* _PROMPT_: Put each line of the rows below, from the line containing "Open the help question mark button" through the end of the rows, into a JSON list of strings, one string per line, with blank lines left out.

— Begin GIVEN ENTRIES —

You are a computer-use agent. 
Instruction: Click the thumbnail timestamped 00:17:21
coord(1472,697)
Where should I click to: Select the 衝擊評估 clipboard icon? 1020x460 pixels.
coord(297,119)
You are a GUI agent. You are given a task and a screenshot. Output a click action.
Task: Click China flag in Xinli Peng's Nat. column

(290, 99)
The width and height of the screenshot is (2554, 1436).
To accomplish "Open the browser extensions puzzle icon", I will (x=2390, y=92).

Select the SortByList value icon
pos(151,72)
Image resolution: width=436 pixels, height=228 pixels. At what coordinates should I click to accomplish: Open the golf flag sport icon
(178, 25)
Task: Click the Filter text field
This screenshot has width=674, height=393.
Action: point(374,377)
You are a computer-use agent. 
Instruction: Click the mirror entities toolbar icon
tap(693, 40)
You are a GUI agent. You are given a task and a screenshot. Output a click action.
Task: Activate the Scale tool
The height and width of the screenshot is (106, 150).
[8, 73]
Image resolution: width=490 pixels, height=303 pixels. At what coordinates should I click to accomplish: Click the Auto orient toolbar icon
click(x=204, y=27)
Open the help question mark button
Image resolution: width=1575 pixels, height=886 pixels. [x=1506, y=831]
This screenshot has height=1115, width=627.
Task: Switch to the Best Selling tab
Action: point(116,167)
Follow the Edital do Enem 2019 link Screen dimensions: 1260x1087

— End GIVEN ENTRIES —

* _THE OUTPUT_:
[
  "Open the help question mark button",
  "Image resolution: width=1575 pixels, height=886 pixels. [x=1506, y=831]",
  "This screenshot has height=1115, width=627.",
  "Task: Switch to the Best Selling tab",
  "Action: point(116,167)",
  "Follow the Edital do Enem 2019 link Screen dimensions: 1260x1087"
]